▸ PROVIDED DATA:

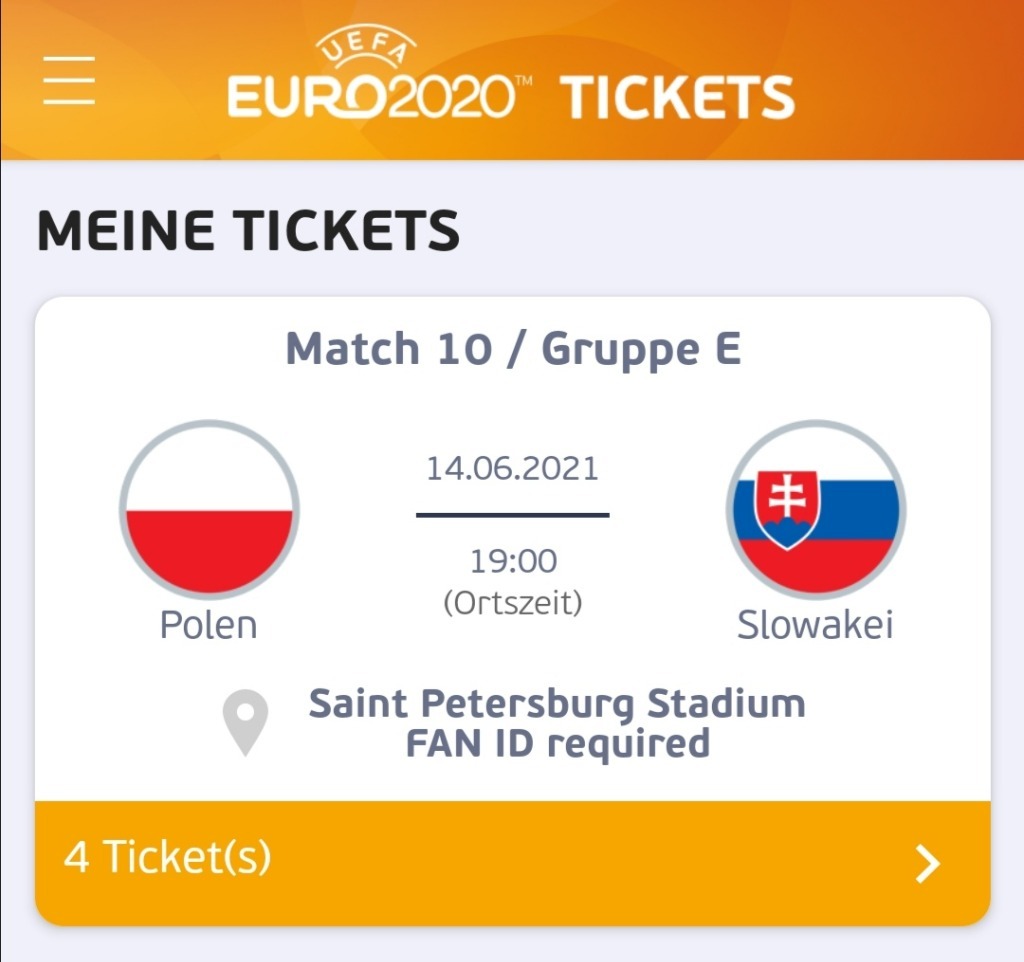Click the Polen team label

pos(209,625)
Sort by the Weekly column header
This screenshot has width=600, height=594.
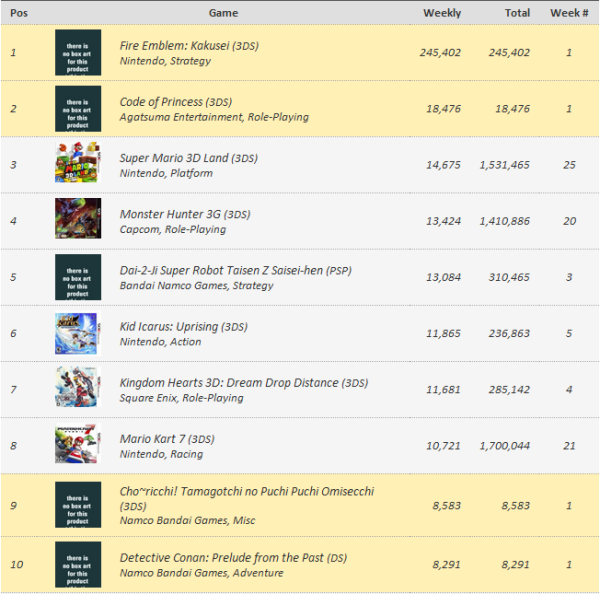pos(442,13)
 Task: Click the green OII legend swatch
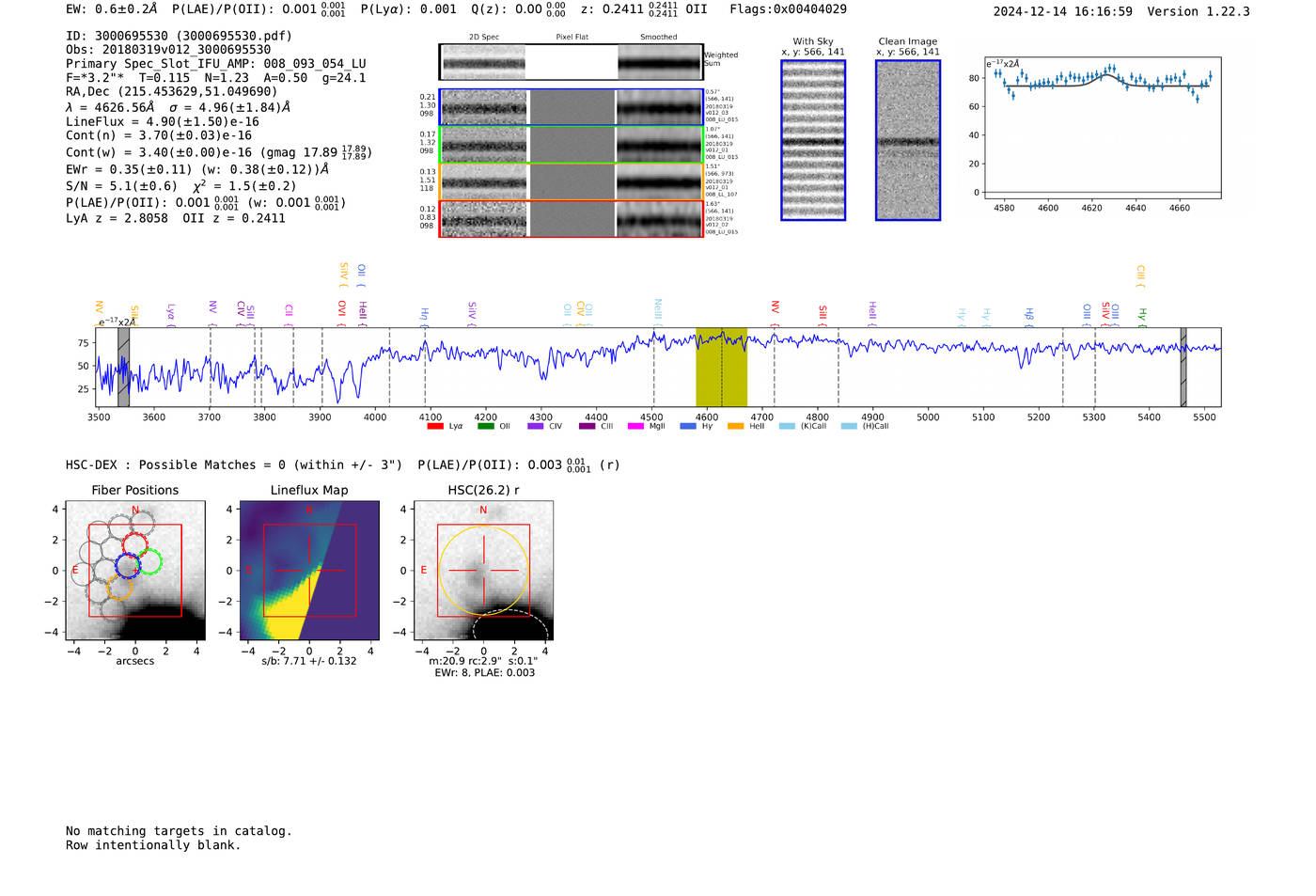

▸ WHAT YOU WILL DO: No pictures should appear in the answer, which is to be the lines from the line with "Sort by the Weekly column header" through the end of the records above, restated exactly.

▸ THE COMPLETED TASK:
Sort by the Weekly column header
This screenshot has width=600, height=594.
pos(442,13)
 Task: Click the green OII legend swatch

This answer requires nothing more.